╭─ SUPPLIED MATERIAL
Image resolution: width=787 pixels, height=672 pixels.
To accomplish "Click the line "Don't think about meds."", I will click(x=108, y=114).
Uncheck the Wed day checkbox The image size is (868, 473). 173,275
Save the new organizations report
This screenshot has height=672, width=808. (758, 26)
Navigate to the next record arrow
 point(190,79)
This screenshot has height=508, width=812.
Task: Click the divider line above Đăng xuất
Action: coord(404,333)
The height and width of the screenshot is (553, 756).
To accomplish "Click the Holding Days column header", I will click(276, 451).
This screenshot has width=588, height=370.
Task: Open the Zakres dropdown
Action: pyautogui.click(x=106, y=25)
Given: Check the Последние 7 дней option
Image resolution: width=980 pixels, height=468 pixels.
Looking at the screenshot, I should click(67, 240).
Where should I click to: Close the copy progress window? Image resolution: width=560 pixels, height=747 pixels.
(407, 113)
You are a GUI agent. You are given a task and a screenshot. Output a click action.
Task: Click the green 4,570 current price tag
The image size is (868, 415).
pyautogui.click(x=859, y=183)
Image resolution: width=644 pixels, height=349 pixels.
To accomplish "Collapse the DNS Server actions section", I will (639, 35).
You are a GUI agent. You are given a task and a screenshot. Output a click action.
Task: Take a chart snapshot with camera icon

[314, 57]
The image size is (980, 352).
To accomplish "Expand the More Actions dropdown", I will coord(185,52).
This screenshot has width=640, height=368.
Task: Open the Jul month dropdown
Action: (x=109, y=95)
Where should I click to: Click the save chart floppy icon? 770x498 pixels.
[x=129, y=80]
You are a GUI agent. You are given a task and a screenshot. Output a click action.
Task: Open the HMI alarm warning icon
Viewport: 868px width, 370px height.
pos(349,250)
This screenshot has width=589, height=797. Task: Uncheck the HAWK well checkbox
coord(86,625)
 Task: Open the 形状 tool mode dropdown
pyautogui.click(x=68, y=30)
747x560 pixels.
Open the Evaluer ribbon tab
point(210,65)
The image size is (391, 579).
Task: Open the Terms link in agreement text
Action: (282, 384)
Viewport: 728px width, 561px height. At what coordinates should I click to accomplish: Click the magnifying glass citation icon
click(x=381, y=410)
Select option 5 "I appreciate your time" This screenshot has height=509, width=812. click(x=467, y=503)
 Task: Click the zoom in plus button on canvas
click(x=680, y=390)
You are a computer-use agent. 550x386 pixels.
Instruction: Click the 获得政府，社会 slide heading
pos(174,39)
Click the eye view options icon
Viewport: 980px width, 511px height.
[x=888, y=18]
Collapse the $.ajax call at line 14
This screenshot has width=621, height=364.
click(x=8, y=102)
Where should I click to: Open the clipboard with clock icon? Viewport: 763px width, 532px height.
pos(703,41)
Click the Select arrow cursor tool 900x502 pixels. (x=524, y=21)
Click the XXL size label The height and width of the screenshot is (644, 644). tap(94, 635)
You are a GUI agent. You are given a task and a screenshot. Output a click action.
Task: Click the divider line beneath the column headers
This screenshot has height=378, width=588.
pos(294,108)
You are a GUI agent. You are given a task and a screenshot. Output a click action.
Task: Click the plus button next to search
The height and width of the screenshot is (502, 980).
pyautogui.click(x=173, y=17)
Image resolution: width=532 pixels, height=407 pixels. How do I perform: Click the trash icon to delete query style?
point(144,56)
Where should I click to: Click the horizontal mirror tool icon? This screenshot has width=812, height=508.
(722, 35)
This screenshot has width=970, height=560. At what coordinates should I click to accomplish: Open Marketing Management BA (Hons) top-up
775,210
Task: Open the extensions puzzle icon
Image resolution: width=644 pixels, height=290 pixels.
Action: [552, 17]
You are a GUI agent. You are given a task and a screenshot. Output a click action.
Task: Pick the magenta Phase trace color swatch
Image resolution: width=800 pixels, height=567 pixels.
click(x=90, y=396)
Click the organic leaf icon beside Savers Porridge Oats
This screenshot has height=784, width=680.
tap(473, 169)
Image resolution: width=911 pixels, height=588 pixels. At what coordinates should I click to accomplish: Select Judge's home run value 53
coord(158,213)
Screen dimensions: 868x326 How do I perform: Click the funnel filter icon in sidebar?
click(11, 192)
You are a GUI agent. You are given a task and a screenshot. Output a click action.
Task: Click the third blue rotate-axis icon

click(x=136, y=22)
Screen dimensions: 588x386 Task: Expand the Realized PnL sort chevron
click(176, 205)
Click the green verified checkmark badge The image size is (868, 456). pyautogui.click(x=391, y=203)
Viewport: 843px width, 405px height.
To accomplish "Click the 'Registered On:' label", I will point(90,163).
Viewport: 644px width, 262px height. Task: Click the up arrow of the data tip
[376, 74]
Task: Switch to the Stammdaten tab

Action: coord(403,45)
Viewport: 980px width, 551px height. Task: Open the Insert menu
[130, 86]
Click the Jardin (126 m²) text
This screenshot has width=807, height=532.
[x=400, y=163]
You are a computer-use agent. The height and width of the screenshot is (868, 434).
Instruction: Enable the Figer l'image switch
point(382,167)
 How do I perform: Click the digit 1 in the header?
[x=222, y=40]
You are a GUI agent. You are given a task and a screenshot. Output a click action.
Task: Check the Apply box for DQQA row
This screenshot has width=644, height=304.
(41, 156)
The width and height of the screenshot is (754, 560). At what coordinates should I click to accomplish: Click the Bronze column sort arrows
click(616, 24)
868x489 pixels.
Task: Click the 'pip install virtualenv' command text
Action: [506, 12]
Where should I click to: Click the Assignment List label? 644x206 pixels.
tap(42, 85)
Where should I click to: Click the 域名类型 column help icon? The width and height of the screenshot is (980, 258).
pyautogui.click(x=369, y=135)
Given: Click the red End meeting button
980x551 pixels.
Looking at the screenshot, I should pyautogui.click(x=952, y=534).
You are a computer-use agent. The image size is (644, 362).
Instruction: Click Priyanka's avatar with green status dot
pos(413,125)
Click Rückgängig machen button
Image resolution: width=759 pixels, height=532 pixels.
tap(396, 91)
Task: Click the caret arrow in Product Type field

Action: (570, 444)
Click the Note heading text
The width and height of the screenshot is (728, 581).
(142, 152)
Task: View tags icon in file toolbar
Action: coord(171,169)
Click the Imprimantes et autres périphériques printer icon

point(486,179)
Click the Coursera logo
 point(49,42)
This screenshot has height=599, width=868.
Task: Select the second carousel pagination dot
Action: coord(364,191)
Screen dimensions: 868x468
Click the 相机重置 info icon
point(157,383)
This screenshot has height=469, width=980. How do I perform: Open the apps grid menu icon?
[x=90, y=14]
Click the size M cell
╰─
■ WHAT THE TASK REQUIRES
Reproduce the whole of the records exactly, so that no line differs from the source above.

■ RESPONSE TO THIS TASK
Image resolution: width=787 pixels, height=672 pixels.
To accomplish "Click the line "Don't think about meds."", I will click(x=108, y=114).
Uncheck the Wed day checkbox The image size is (868, 473). 173,275
Save the new organizations report
This screenshot has height=672, width=808. (758, 26)
Navigate to the next record arrow
 point(190,79)
This screenshot has height=508, width=812.
Task: Click the divider line above Đăng xuất
Action: coord(404,333)
The height and width of the screenshot is (553, 756).
To accomplish "Click the Holding Days column header", I will click(276, 451).
This screenshot has width=588, height=370.
Task: Open the Zakres dropdown
Action: pyautogui.click(x=106, y=25)
Given: Check the Последние 7 дней option
Image resolution: width=980 pixels, height=468 pixels.
Looking at the screenshot, I should click(67, 240).
Where should I click to: Close the copy progress window? Image resolution: width=560 pixels, height=747 pixels.
(407, 113)
You are a GUI agent. You are given a task and a screenshot. Output a click action.
Task: Click the green 4,570 current price tag
The image size is (868, 415).
pyautogui.click(x=859, y=183)
Image resolution: width=644 pixels, height=349 pixels.
To accomplish "Collapse the DNS Server actions section", I will (639, 35).
You are a GUI agent. You are given a task and a screenshot. Output a click action.
Task: Take a chart snapshot with camera icon

[314, 57]
The image size is (980, 352).
To accomplish "Expand the More Actions dropdown", I will coord(185,52).
This screenshot has width=640, height=368.
Task: Open the Jul month dropdown
Action: (x=109, y=95)
Where should I click to: Click the save chart floppy icon? 770x498 pixels.
[x=129, y=80]
You are a GUI agent. You are given a task and a screenshot. Output a click action.
Task: Open the HMI alarm warning icon
Viewport: 868px width, 370px height.
pos(349,250)
This screenshot has width=589, height=797. Task: Uncheck the HAWK well checkbox
coord(86,625)
 Task: Open the 形状 tool mode dropdown
pyautogui.click(x=68, y=30)
747x560 pixels.
Open the Evaluer ribbon tab
point(210,65)
The image size is (391, 579).
Task: Open the Terms link in agreement text
Action: (282, 384)
Viewport: 728px width, 561px height. At what coordinates should I click to accomplish: Click the magnifying glass citation icon
click(x=381, y=410)
Select option 5 "I appreciate your time" This screenshot has height=509, width=812. click(x=467, y=503)
 Task: Click the zoom in plus button on canvas
click(x=680, y=390)
You are a computer-use agent. 550x386 pixels.
Instruction: Click the 获得政府，社会 slide heading
pos(174,39)
Click the eye view options icon
Viewport: 980px width, 511px height.
[x=888, y=18]
Collapse the $.ajax call at line 14
This screenshot has width=621, height=364.
click(x=8, y=102)
Where should I click to: Open the clipboard with clock icon? Viewport: 763px width, 532px height.
pos(703,41)
Click the Select arrow cursor tool 900x502 pixels. (x=524, y=21)
Click the XXL size label The height and width of the screenshot is (644, 644). tap(94, 635)
You are a GUI agent. You are given a task and a screenshot. Output a click action.
Task: Click the divider line beneath the column headers
This screenshot has height=378, width=588.
pos(294,108)
You are a GUI agent. You are given a task and a screenshot. Output a click action.
Task: Click the plus button next to search
The height and width of the screenshot is (502, 980).
pyautogui.click(x=173, y=17)
Image resolution: width=532 pixels, height=407 pixels. How do I perform: Click the trash icon to delete query style?
point(144,56)
Where should I click to: Click the horizontal mirror tool icon? This screenshot has width=812, height=508.
(722, 35)
This screenshot has width=970, height=560. At what coordinates should I click to accomplish: Open Marketing Management BA (Hons) top-up
775,210
Task: Open the extensions puzzle icon
Image resolution: width=644 pixels, height=290 pixels.
Action: [552, 17]
You are a GUI agent. You are given a task and a screenshot. Output a click action.
Task: Pick the magenta Phase trace color swatch
Image resolution: width=800 pixels, height=567 pixels.
click(x=90, y=396)
Click the organic leaf icon beside Savers Porridge Oats
This screenshot has height=784, width=680.
tap(473, 169)
Image resolution: width=911 pixels, height=588 pixels. At what coordinates should I click to accomplish: Select Judge's home run value 53
coord(158,213)
Screen dimensions: 868x326 How do I perform: Click the funnel filter icon in sidebar?
click(11, 192)
You are a GUI agent. You are given a task and a screenshot. Output a click action.
Task: Click the third blue rotate-axis icon

click(x=136, y=22)
Screen dimensions: 588x386 Task: Expand the Realized PnL sort chevron
click(176, 205)
Click the green verified checkmark badge The image size is (868, 456). pyautogui.click(x=391, y=203)
Viewport: 843px width, 405px height.
To accomplish "Click the 'Registered On:' label", I will point(90,163).
Viewport: 644px width, 262px height. Task: Click the up arrow of the data tip
[376, 74]
Task: Switch to the Stammdaten tab

Action: coord(403,45)
Viewport: 980px width, 551px height. Task: Open the Insert menu
[130, 86]
Click the Jardin (126 m²) text
This screenshot has width=807, height=532.
[x=400, y=163]
You are a computer-use agent. The height and width of the screenshot is (868, 434).
Instruction: Enable the Figer l'image switch
point(382,167)
 How do I perform: Click the digit 1 in the header?
[x=222, y=40]
You are a GUI agent. You are given a task and a screenshot. Output a click action.
Task: Check the Apply box for DQQA row
This screenshot has width=644, height=304.
(41, 156)
The width and height of the screenshot is (754, 560). At what coordinates should I click to accomplish: Click the Bronze column sort arrows
click(616, 24)
868x489 pixels.
Task: Click the 'pip install virtualenv' command text
Action: [506, 12]
Where should I click to: Click the Assignment List label? 644x206 pixels.
tap(42, 85)
Where should I click to: Click the 域名类型 column help icon? The width and height of the screenshot is (980, 258).
pyautogui.click(x=369, y=135)
Given: Click the red End meeting button
980x551 pixels.
Looking at the screenshot, I should pyautogui.click(x=952, y=534).
You are a computer-use agent. The image size is (644, 362).
Instruction: Click Priyanka's avatar with green status dot
pos(413,125)
Click Rückgängig machen button
Image resolution: width=759 pixels, height=532 pixels.
tap(396, 91)
Task: Click the caret arrow in Product Type field

Action: (570, 444)
Click the Note heading text
The width and height of the screenshot is (728, 581).
(142, 152)
Task: View tags icon in file toolbar
Action: coord(171,169)
Click the Imprimantes et autres périphériques printer icon

point(486,179)
Click the Coursera logo
 point(49,42)
This screenshot has height=599, width=868.
Task: Select the second carousel pagination dot
Action: coord(364,191)
Screen dimensions: 868x468
Click the 相机重置 info icon
point(157,383)
This screenshot has height=469, width=980. How do I perform: Open the apps grid menu icon?
[x=90, y=14]
Click the size M cell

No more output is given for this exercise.